Task item:
Look for the line with "This screenshot has width=408, height=306." in the data below, then reproduce word for word that line and every line after it. Leave out all pictures and add nothing.

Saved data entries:
BEGIN

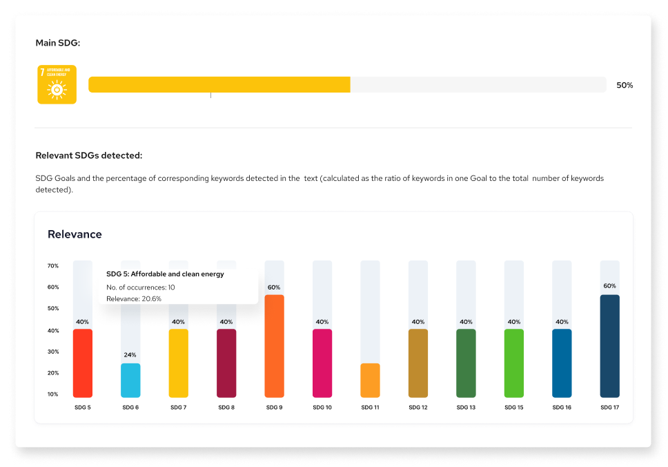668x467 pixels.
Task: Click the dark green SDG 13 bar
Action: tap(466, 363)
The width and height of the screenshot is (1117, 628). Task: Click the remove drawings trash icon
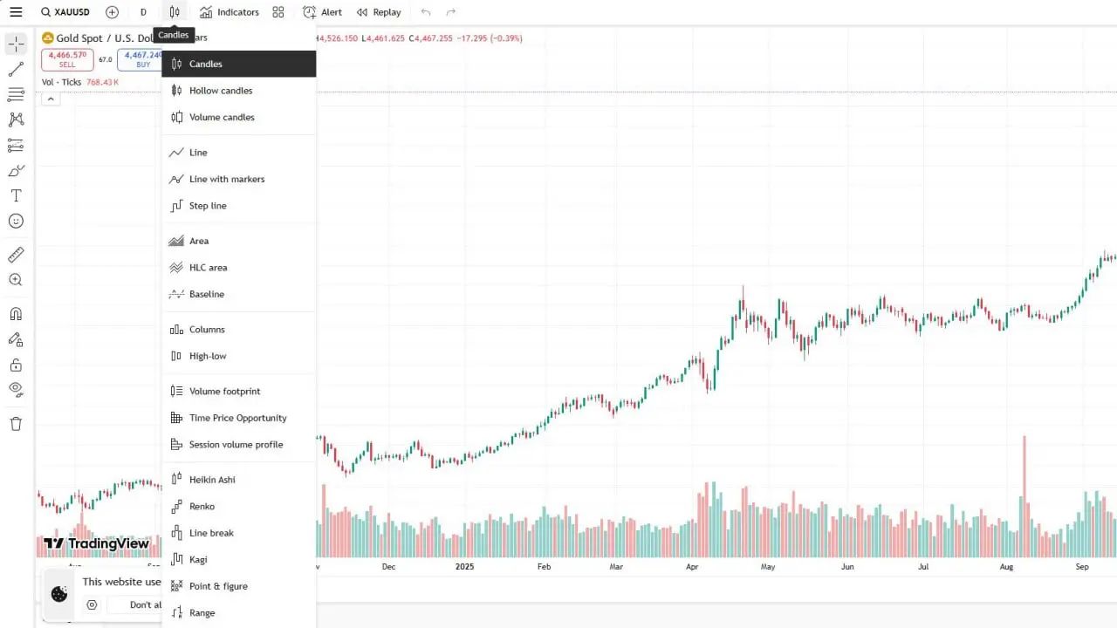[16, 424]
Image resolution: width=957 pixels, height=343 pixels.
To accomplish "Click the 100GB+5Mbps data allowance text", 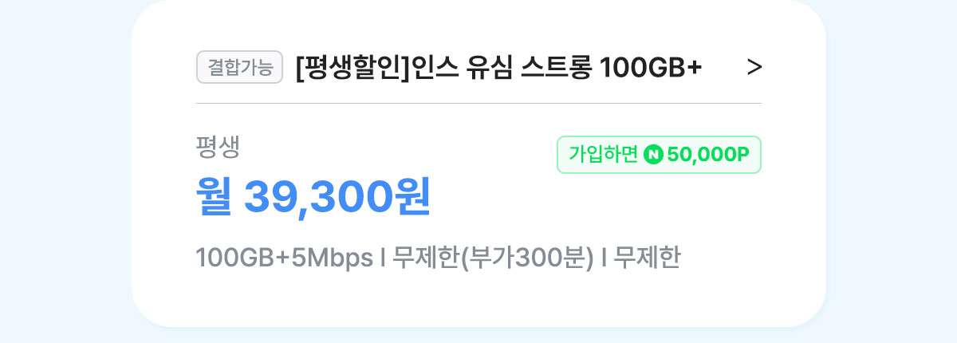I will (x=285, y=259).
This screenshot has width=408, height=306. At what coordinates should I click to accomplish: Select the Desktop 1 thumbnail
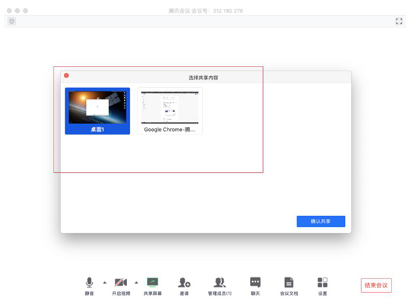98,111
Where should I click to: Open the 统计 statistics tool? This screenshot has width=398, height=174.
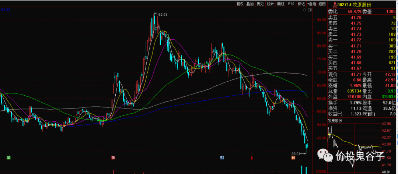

END

Expected answer:
This screenshot has width=408, height=306. At what coordinates should I click to accomplish: Select the Desktop 1 thumbnail
98,111
Where should I click to: Open the 统计 statistics tool? This screenshot has width=398, height=174.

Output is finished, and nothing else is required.